Baby spills the canister of oatmeal all over the floor? He’s just being a baby.
Baby rips a dozen pages out of my favorite notebook? She’s just being a baby.
Baby screams all night, comforted only by his hot cheek being pressed against my own? He’s a baby!
They’re little balls of primal need, seeking food and warmth and closeness. Sometimes the world will overwhelm them. Sometimes they will be angry. Sometimes there is no cure except patience.
I’m seven years and three children into motherhood now – and I’m not an expert.
I have a nearly two-year-old who won’t wean, two boys who don’t throw their socks in the hamper no matter how often I remind them, and kids that I’ve never successfully convinced to wake after 7 a.m. But the muscles in my neck aren’t quite as tense. When bedtime is a few minutes late, I don’t hyperventilate. I let my kids eat raw cookie dough (don’t @ me). Sometimes I can laugh at the tantrums. I know that most phases will pass.
It’s hard to have perspective when you’re drowning in the consuming, interminable days of babyhood.
Sometimes they seem as if they’ll never pass (and you’re supposed to cherish every moment, according to the helpful ladies at the checkout line, right?).

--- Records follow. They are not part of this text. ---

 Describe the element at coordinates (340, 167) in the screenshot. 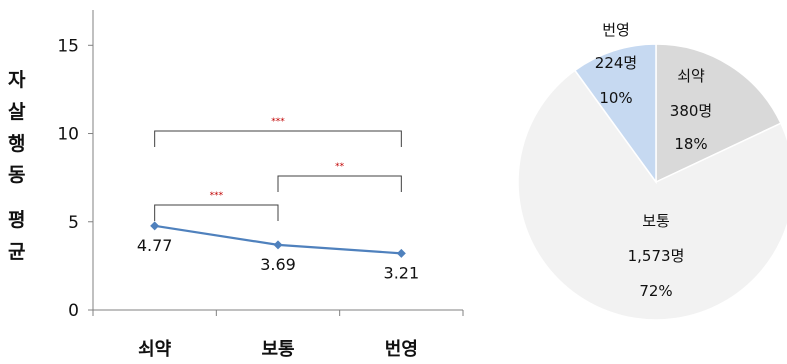

I see `significance-label: **` at that location.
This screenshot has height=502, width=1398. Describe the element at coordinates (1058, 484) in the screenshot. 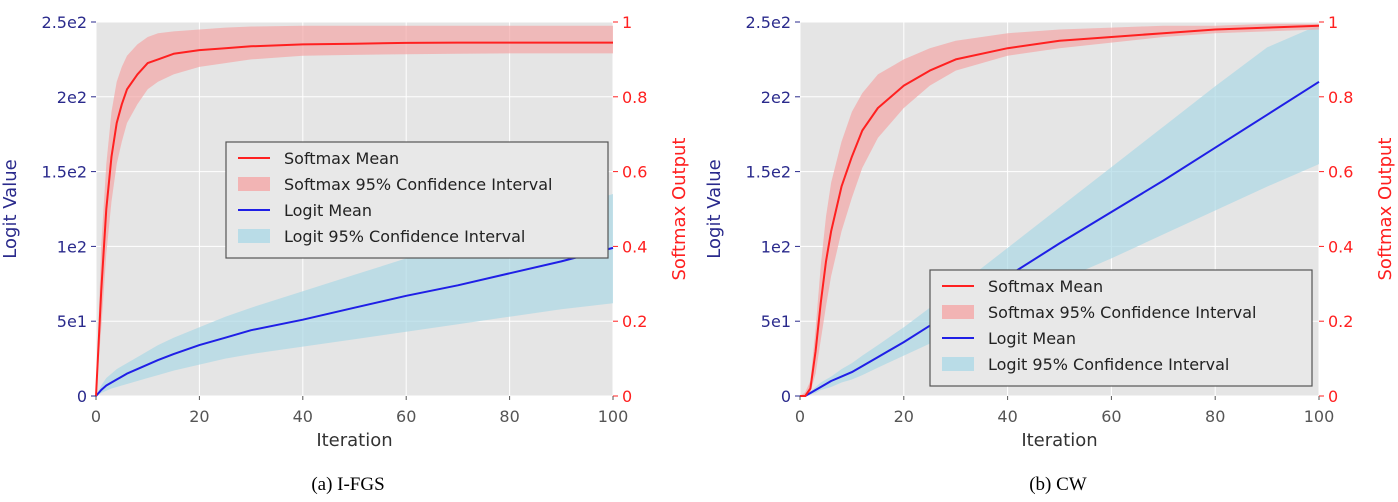

I see `panel-caption: (b) CW` at that location.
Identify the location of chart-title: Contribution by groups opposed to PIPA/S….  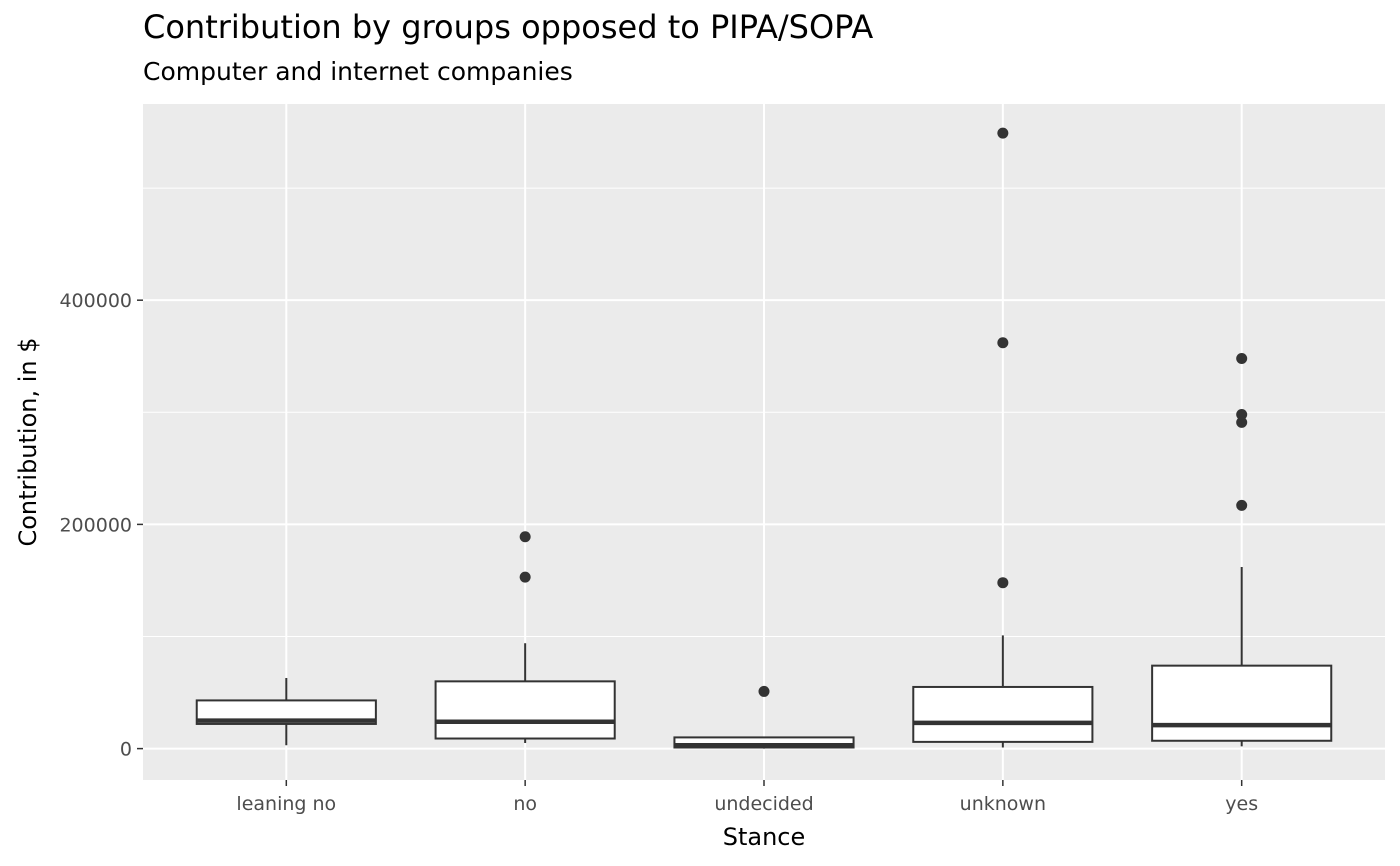
(508, 27).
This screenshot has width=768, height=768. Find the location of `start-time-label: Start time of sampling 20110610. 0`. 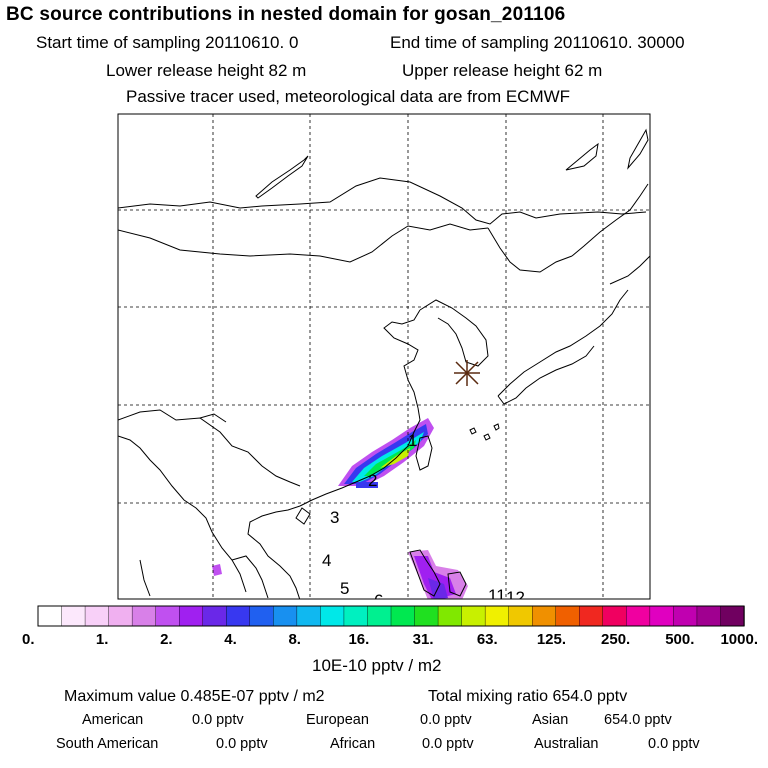

start-time-label: Start time of sampling 20110610. 0 is located at coordinates (168, 42).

You wonder why they aren’t keeping those promises the latest sleep methods made; why they hate the $50 swaddle you bought; why they want to sleep with a plastic spoon instead of the menagerie of stuffed animals in their carefully planned nursery.
Babies will be babies.
They will test you and fight you and maybe sometimes almost break you. But at the end of the day, they are just simple, needy humans learning to exist in the world. They’re no more or less than they seem to be. They have no ill intentions. They aren’t trying to kill you or make you crazy. They’re just babies – maddening, loud, exhausting, but also resilient, sweet, a slice of heaven.